In the first place I may state that although many of the alignments to which Mr. Spence refers in his pamphlet on Maeshowe prove to be very different from those he supposed and drew on the map which accompanies his paper, the main point of his contention is amply confirmed.
I give a [copy] of the Ordnance map showing the true orientation of these and of other sight-lines I have made out.
The alignments on which Mr. Spence chiefly depended were two, one running from the stone circle past the entrance of Maeshowe to the place of sunrise at Hallowe’en (November 1), another from the same circle by the Barnhouse standing stone to the mid-winter sunrise at the solstice.
Although the map gives these sight-lines, I shall show that they had not the use Mr. Spence attributes to them; but still observations of the sun were provided for on the days in question, and the circles and outstanding stones were undoubtedly set up to guide astronomical observations relating to the different times of the year. Of course, as I have shown elsewhere, such astronomical observations were always associated with religious celebrations of one kind or another, as the astronomer and the priest were one.

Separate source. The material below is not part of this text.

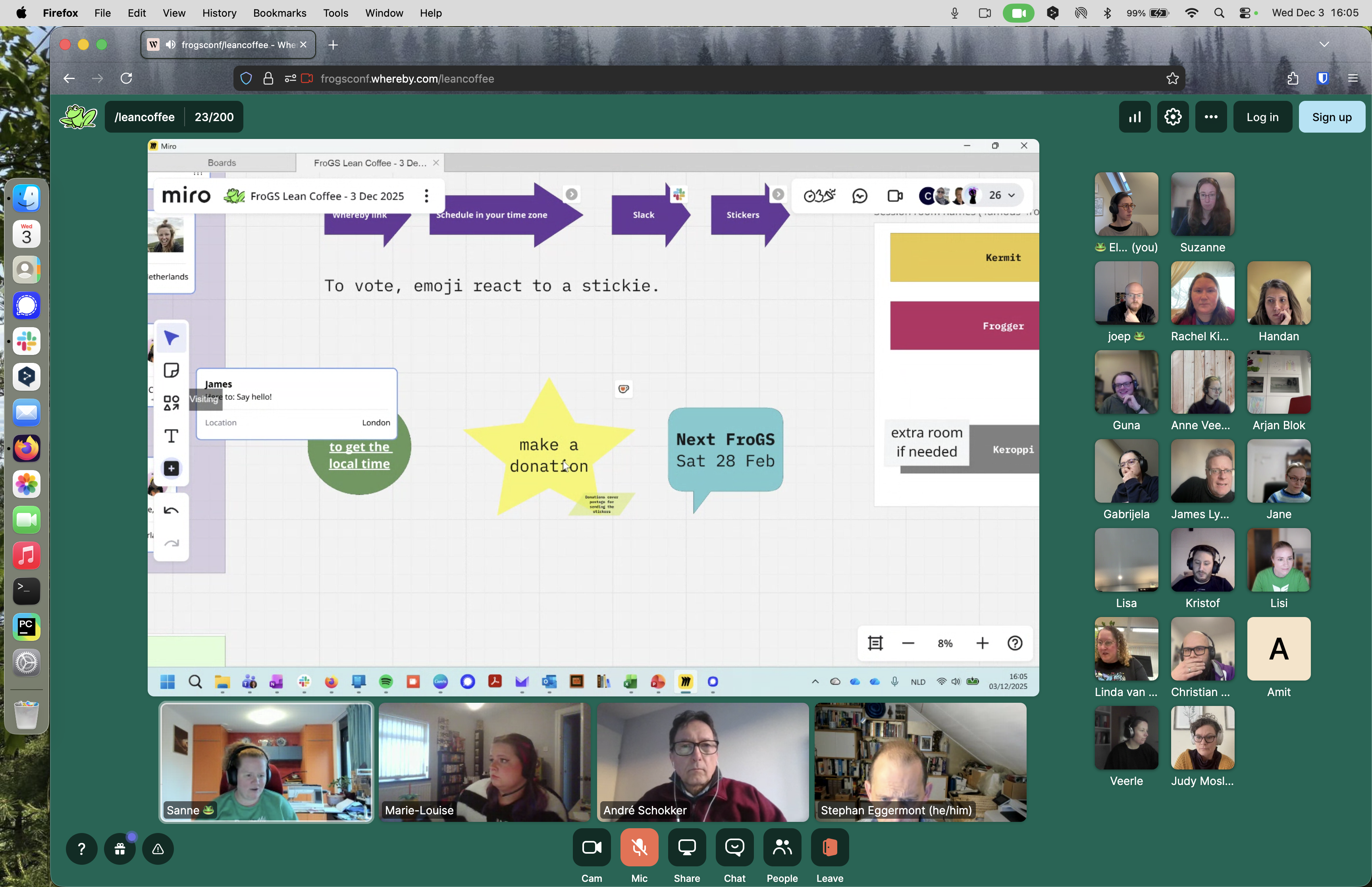Turn off camera with Cam toggle
This screenshot has width=1372, height=887.
[591, 847]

Fig. 39.—Copy of Ordnance Map showing chief sight-lines from the stones of Stenness.
I shall not refer to all the sight-lines indicated, but deal only with those which I have without local knowledge been able to test and justify by means of the 25-inch Ordnance map.
Not only does calculation prove the worship of the May and June years, but I think the facts now before us really go to show that in Orkney the May year was the first established, and that the solstitial (June) year came afterwards, and this was one of the chief questions I had in view.
I will begin with the May year. I have already shown, [p. 22], that the half-way time between an equinox and a solstice is when the sun’s centre has a declination approximately 16° 20′ N. or S. In Orkney, with the latitude of 59°, assuming a sea horizon, the approximate amplitude of sunrise or sunset is 33° 6′, the corresponding azimuth being 56° 54′.